> **AIM OF THE TASK**: Please transcribe exactly the lines from the line holding "Given: Open the Move to folder mode dropdown" through the end of the data below, and skip any pictures.

(SOURCE INFORMATION begins)

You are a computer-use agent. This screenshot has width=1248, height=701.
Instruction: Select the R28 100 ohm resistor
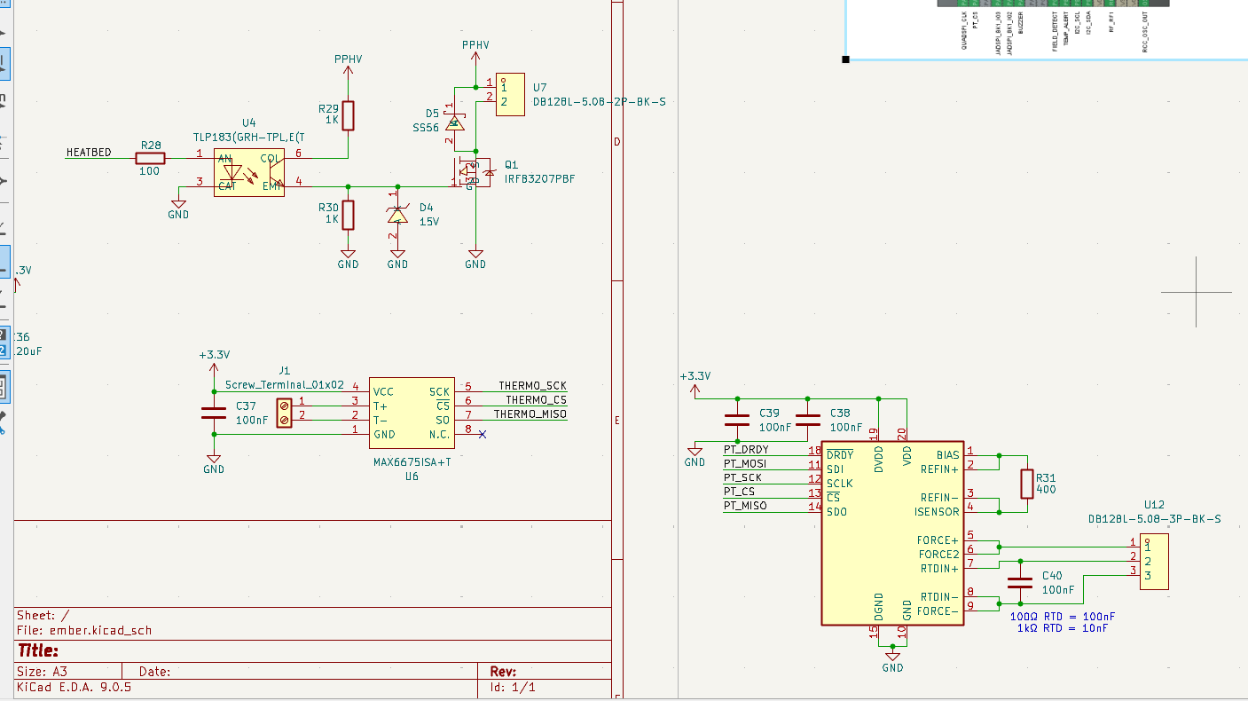click(150, 158)
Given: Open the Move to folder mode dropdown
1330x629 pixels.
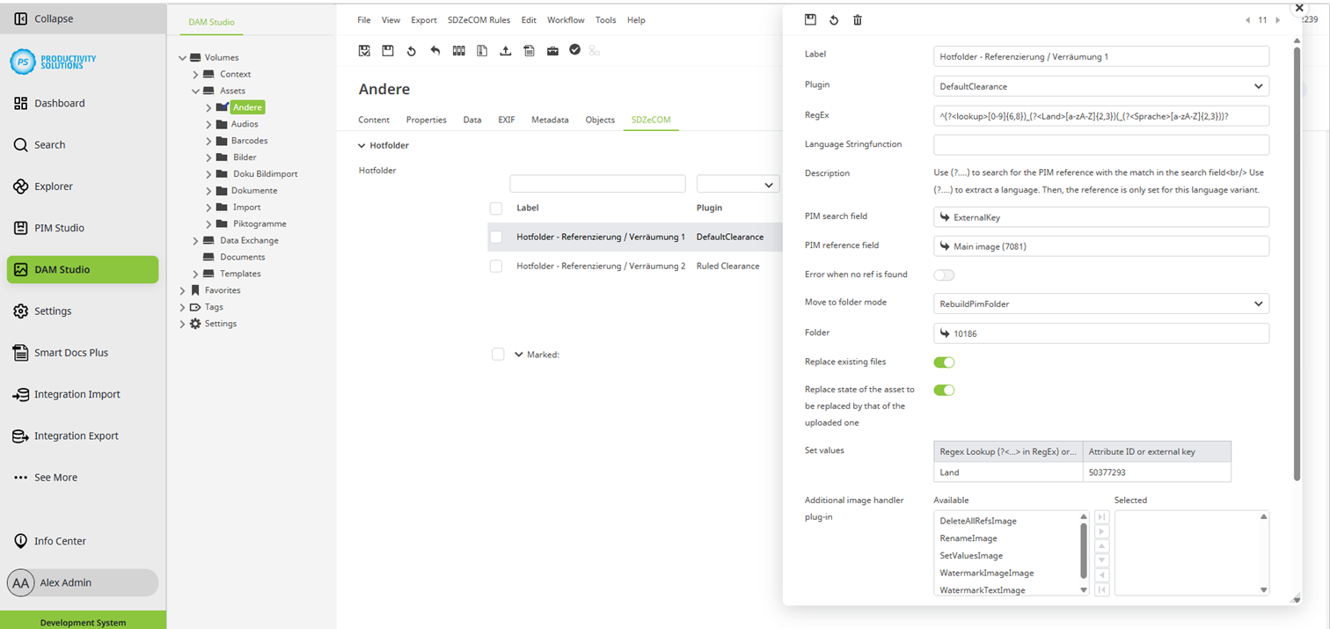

(SOURCE INFORMATION ends)

> **TASK ANSWER**:
Given: Open the Move to folder mode dropdown
1330x629 pixels.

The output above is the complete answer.